━━ Article
The plaintiff filed a demurrer and motion to strike the two paragraphs of the answer containing the affirmative defenses, which were overruled. Some time thereafter the case came to trial. The defendant's evidence of the extraordinarily fraudulent manner in which the instruments had been obtained from him was not in any way contradicted. The appellant contends that the evidence was not sufficient to justify the verdict that it was not the holder of the instruments in due course. On the contrary, the appellee contends that the admissions of the plaintiff's manager, made in his deposition taken on interrogatories, constituted a scintilla of proof sufficient to sustain the verdict that the instruments had not been acquired in good faith or in innocence of fraud by which they were secured.
The affirmative allegations of the answer above outlined were not denied by a reply or controverted of record. It therefore stood and now stands admitted that the plaintiff obtained the instruments sued on with full notice and knowledge of the undenied gross fraud by means of which they had been obtained, and had acquired the notes through collusion and a fraudulent scheme between the Arch Manufacturing Company and itself. In such circumstances it acquired no better title than the original payee, which it is conclusively shown had no title because of the fraud. Sections 3720b-58, 3720b-59, Kentucky Statutes; Gibbs v. Metcalf, 201 Ky. 504, 256 S.W. 1109.
An appeal is granted, and the judgment is affirmed.
━━━━
━━ Data lines
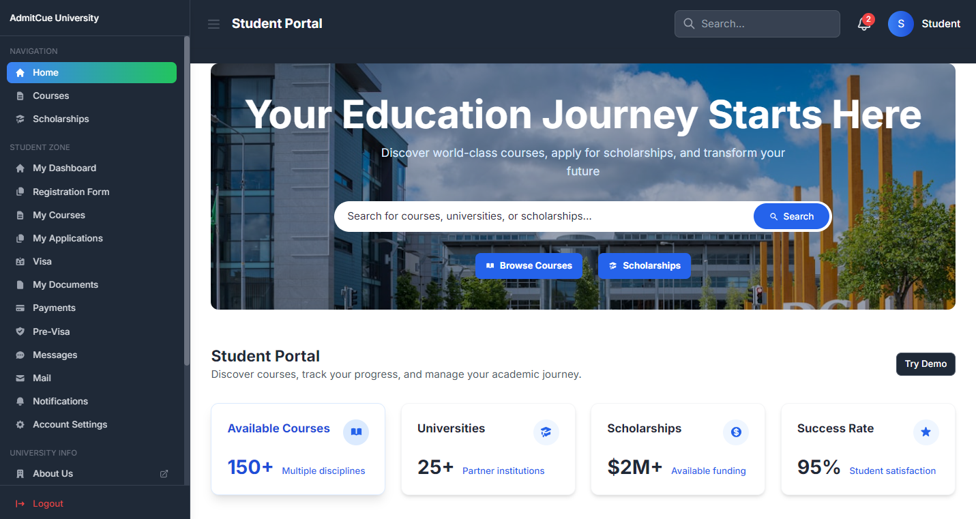Viewport: 976px width, 519px height.
Task: Select Messages in the sidebar
Action: (x=55, y=355)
━━━━
### Problem to work on:
In the court text, which company is named as part of the collusion and fraudulent scheme with the plaintiff?

### Solution for this task:
The Arch Manufacturing Company.